Etablissement et stabilisation de la communauté
Sans nous étendre sur la fondation de Verjon et son transfert en 1983 à Morgon, on notera que le P. Eugène garda toujours des liens avec les religieux de Besançon. Par lettres, le P. Philibert le soutenait de ses encouragements, son frère, le P. Gabriel, religieux très exemplaire, venait lui rendre de rares mais fraternelles visites. C’est lui qui célèbrera à Morgon ses funérailles en 1990. Les années à Verjon virent aussi se constituer une petite communauté de fidèles dont le P. Eugène s’occupera avec zèle jusqu’à l’arrivée dans la région d’un prieuré traditionnel, vers lequel il les enverra alors, pour privilégier la vie religieuse du couvent. C’est là que se place l’anecdote suivante : un jour, un homme qui assistait à sa messe se vit refuser la communion dans la main et vint trouver le Père à la sacristie pour s’en plaindre.
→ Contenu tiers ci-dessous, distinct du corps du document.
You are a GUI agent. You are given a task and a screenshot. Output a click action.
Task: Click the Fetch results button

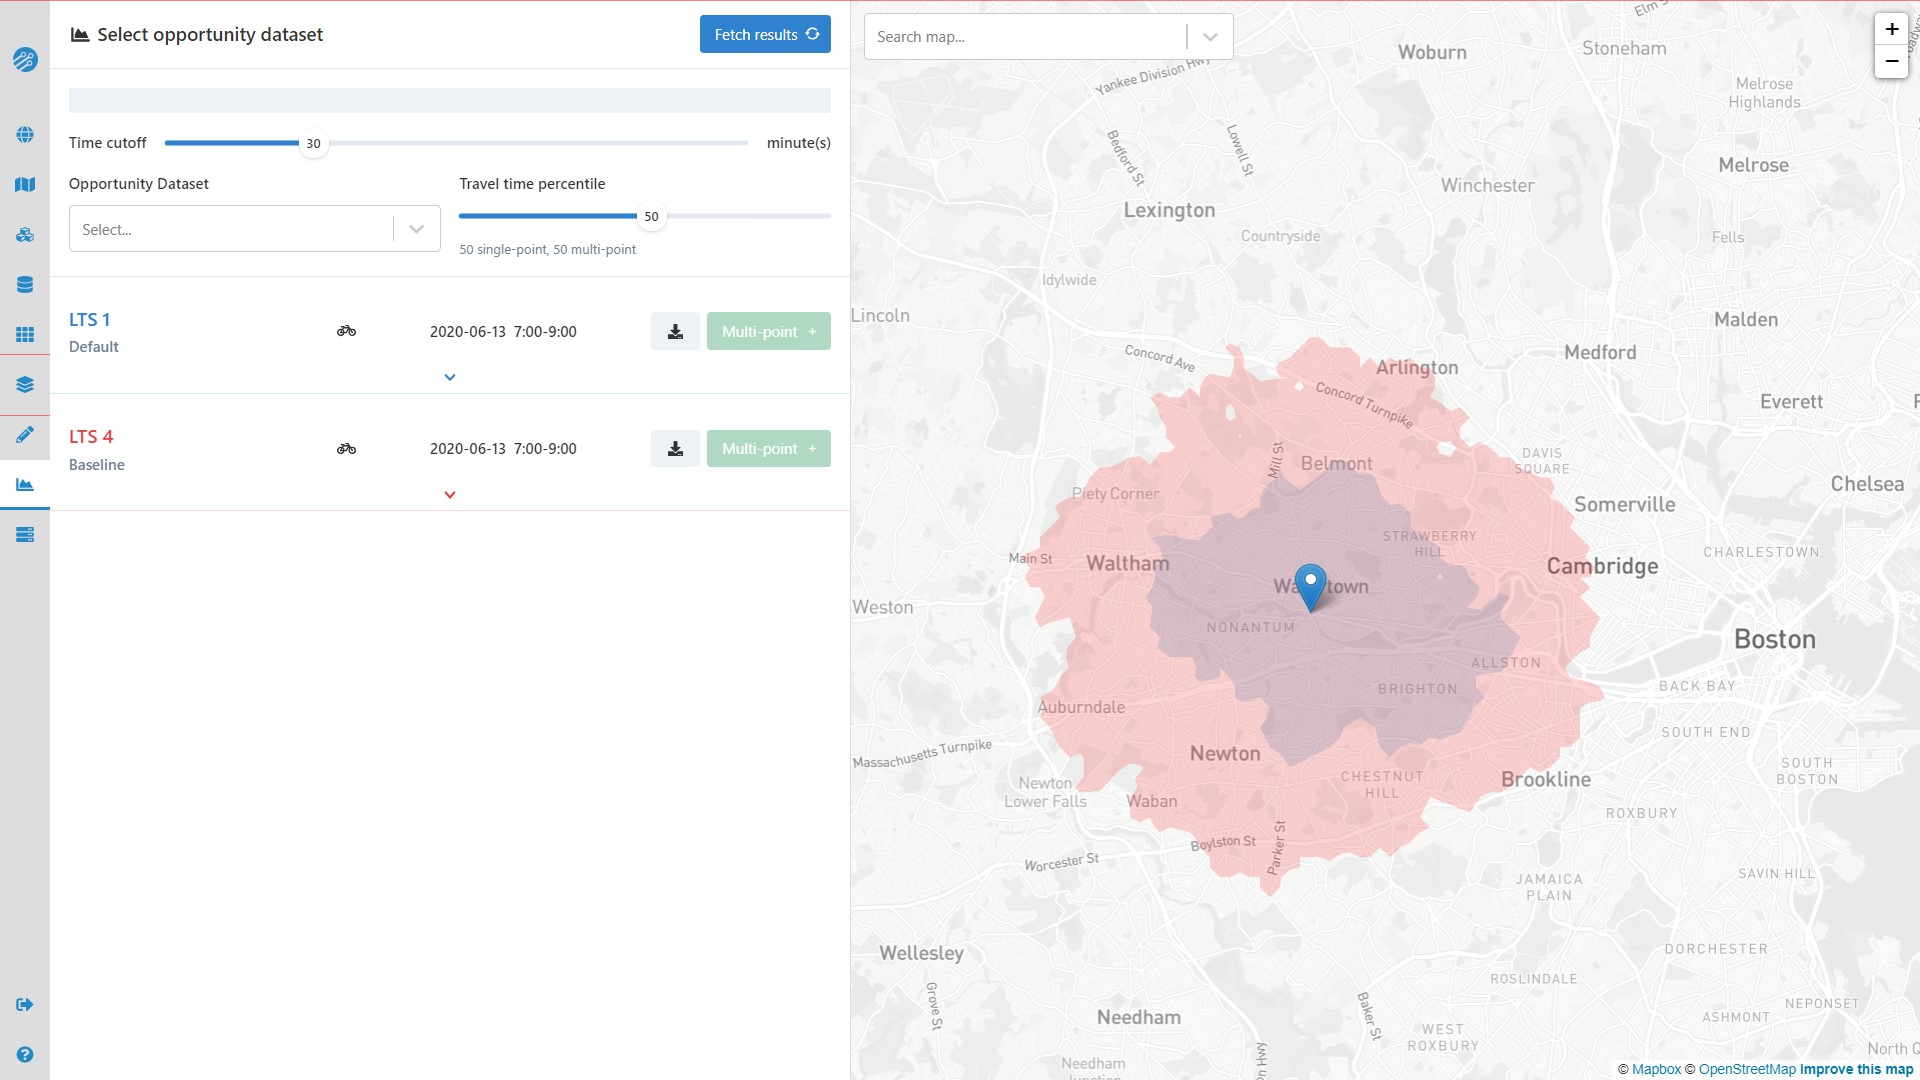(765, 34)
Mais notre religieux, non sans malice, et ayant remarqué l’alliance que l’homme portait au doigt, lui répliqua : « Cher Monsieur, vous avez reçu le jour de votre mariage le droit de prendre dans vos mains le corps de votre femme, et moi, le jour de mon ordination, celui de prendre dans les miennes le corps eucharistique de Jésus. Essayez donc de prendre dans vos mains la sainte hostie, et j’irai prendre dans les miennes celui de votre femme ! »
D’après son biographe, le P. Eugène avait encore affirmé à la veille des sacres de 1988, qu’il ne croyait pas que Mgr Lefebvre s’y résoudrait. Et ce n’est « pas de bon cœur », comme il le dira, qu’il en prit connaissance. Les trois dernières années de sa vie montrent un homme extrêmement diminué par la vieillesse, usé, qui avait finalement passé la main, dès 1986, à l’un de ses jeunes religieux ordonné prêtre par Mgr Marcel Lefebvre.
De ce portait esquissé à grands traits, on retient l’image d’un missionnaire zélé, soucieux du salut des âmes, prêchant inlassablement les grandes vérités de la foi : l’existence de Dieu, le péché originel, les combats de la vie vertueuse, l’importance vitale de la prière, l’amour de la sainte eucharistie, la sainteté du sacerdoce… Un homme dont la vie même, par sa grande fidélité à l’Évangile, était une prédication à elle seule ; et qui proclamait, contre toutes les mondanités à la mode, le « dynamisme de l’amour de Jésus-Christ ».